- [Textauszug]:
──────────────────────────────

Liebe Kita-Interessierte,

wir wollen kurz auf das 1. Treffen der neu gegründeten ‚AG Kita-Betreuungsschlüssel Sachsen‘ vom 12.04.2017 sowohl zurück- als auch in die Zukunft schauen.

Zunächst einmal: Wow – was war das für ein Abend! So viele interessierte und engagierte Menschen, die aktiv etwas an der Kita-Situation verbessern möchten! Wir sind begeistert und beeindruckt. Einen Eindruck könnt Ihr Euch im Beitrag von Leipzig Fernsehen verschaffen.

Am Mittwoch vor 2 Wochen luden wir als Leipziger Kita-Initiative in die Kita „Kleine Füchse“ ein, um über eine Verbesserung des Betreuungsschlüssels in Sachsen und klar geregelte Vor- und Nachbereitungszeiten für Fachkräfte zu sprechen. Ziele des Abends waren, in einen gemeinsamen Austausch zu treten und erste Ideen der Vernetzung und Zusammenarbeit zu finden. Diese Ziele haben wir ganz klar erreicht! Ein großer Dank an alle, die dabei sein konnten.

──────────────────────────────

- [Datenteil]:
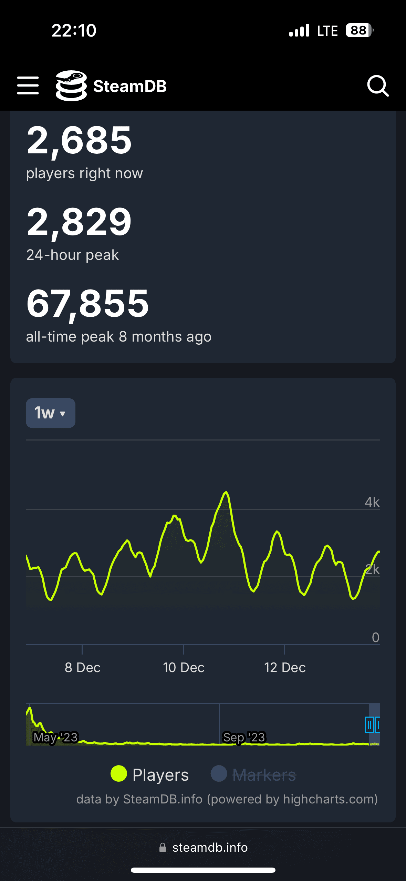406x881 pixels.
Task: Click the May '23 navigator label
Action: 56,737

──────────────────────────────

Können Sie den Text über das erste Treffen der „AG Kita-Betreuungsschlüssel Sachsen“ im Anschluss an seinen letzten Satz weiterschreiben?

- [Ergebnis der Übung]:
Es gab eine breite Zustimmung zu unseren Forderungen. (Informationen dazu findet ihr auch hier.) Ebenso äußerten viele ihre Empörung über die schlechten Rahmenbedingungen in den Kitas. Auch gab es erste gute Ideen, unsere gemeinsamen Ziele zu erreichen. Die wichtigste Erkenntnis des Abends: Nur wenn wir uns zusammentun (mit Dresden, Chemnitz und den ländlichen Regionen in Sachsen, etwa mit Initiativen wie http://die-bessere-kita.de) und eine wirklich BREITE Basis schaffen, werden wir etwas bewegen! Deshalb streben wir vor allem VERNETZUNG an.

Gemeinsam haben wir das 2. großen Treffen der ‚AG Kita-Betreuungsschlüssel Sachsen‘ am Dienstag, den 20.6.17 um 19 Uhr vereinbart, um die nächsten Schritte anzugehen. Der erste dieser Schritte lautet: Jeder bringt zum 2. Termin noch eine Person mit! Dies ist auch eine herzliche Einladung an alle, die beim ersten Mal nicht dabei sein konnten – kommt diesmal einfach zu zweit!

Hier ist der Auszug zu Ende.